An alternative to put this into practice would be to make specific changes to existing taxes, seeking to correct their defects and bring them closer to the standard of good VAT. This is a possible strategy, but with limited effects and difficulties in implementation. But how do i figure out sales tax? Then there comes the tax calculator as a solution.
The existence of purely cumulative taxes, such as ISS and installments, and the fragmentation of the tax base between different taxes are some of the problems that prevent the efficient functioning of the non-cumulative debit and credit regime (for example, debts ISS do not generate ICMS credits and vice versa).

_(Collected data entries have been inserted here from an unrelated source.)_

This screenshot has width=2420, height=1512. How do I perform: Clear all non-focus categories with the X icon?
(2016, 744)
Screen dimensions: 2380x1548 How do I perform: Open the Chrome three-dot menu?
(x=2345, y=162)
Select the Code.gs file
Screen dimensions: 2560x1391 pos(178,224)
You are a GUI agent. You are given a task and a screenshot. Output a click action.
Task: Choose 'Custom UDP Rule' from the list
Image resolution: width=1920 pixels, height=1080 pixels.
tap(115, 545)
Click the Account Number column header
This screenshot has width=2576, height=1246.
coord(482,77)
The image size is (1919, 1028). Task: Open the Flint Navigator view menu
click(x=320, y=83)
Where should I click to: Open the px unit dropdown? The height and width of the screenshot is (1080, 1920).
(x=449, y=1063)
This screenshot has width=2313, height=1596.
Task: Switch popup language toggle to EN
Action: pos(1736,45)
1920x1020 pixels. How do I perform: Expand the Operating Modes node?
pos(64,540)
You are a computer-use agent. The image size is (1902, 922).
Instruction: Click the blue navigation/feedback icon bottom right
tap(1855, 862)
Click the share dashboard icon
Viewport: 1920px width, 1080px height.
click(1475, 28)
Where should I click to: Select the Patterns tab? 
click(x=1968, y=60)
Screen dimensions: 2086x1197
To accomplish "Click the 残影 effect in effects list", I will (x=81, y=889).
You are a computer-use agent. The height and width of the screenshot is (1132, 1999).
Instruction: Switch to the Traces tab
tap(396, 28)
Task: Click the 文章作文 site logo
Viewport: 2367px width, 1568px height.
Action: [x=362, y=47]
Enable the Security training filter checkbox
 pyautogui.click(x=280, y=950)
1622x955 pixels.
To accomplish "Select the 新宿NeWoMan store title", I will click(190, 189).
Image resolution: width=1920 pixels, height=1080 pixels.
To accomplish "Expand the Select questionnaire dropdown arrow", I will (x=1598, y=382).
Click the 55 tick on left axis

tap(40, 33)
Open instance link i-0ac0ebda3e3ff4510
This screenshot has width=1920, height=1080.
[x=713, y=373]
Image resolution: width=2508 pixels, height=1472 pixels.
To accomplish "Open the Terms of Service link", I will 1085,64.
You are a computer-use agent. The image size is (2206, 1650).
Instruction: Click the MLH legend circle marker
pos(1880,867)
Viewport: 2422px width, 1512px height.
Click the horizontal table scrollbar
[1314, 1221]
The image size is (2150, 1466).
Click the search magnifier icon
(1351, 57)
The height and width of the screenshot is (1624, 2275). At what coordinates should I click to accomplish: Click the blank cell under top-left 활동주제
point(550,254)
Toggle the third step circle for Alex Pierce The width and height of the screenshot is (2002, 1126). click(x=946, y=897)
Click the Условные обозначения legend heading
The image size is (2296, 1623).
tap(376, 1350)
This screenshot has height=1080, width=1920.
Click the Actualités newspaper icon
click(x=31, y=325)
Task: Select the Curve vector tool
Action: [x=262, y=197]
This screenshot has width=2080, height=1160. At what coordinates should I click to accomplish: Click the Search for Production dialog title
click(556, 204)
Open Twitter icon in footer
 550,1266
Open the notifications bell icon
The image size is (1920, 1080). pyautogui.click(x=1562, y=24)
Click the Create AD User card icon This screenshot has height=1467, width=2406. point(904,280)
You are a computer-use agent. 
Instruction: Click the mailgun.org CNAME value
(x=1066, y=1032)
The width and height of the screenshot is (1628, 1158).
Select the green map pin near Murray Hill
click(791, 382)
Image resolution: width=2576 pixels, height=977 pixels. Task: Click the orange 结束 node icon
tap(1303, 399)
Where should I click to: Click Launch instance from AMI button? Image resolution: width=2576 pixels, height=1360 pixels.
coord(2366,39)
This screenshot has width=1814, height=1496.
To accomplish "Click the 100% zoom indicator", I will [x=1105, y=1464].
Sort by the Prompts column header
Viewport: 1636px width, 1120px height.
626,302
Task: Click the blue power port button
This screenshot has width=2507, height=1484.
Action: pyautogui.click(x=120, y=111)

- In addition, attempts to unify the current tax base such as the unification of the ICMS with the ISS tend to generate strong resistance due to their impact on federative autonomy and the sharing of revenue between states and municipalities.
- For this reason, modifying the characteristics of current taxes to bring them closer to those of a good VAT can create serious transition problems. An example would be the migration of ICMS collection to the destination state, through the reduction of interstate tax rates. This change would have many positive effects, including a reduction in the fiscal war, but it could also generate several problems such as a significant increase in the tax burden and the accumulation of tax credits in interstate operations.
In other words, occasional changes in taxes on goods and services are possible, but their effects tend to be limited and their political cost may not be much less than that of a wide-ranging change, whose positive effects on the economy would be much greater. It is based on these findings that the replacement IBS appears as a viable alternative.
Transition Phase
Such an impacting tax reform cannot be put into practice overnight. For this reason, the proposal for the creation of the IBS foresees a transition phase for the new taxation model which would be carried out progressively, over ten years, keeping the tax burden constant.
In practice, the IBS would be created with a low rate (1%), which is maintained for a two-year trial period, compensating rate in a compensatory manner. The two-year trial period would serve not only to assess the functioning of the new tax, but also to accurately measure its revenue potential.
After the test period, the transition would be completed in another eight years, through the progressive and linear increase of the IBS rate and the simultaneous reduction of the rates of the current five taxes, which at the end of the process would be extinguished.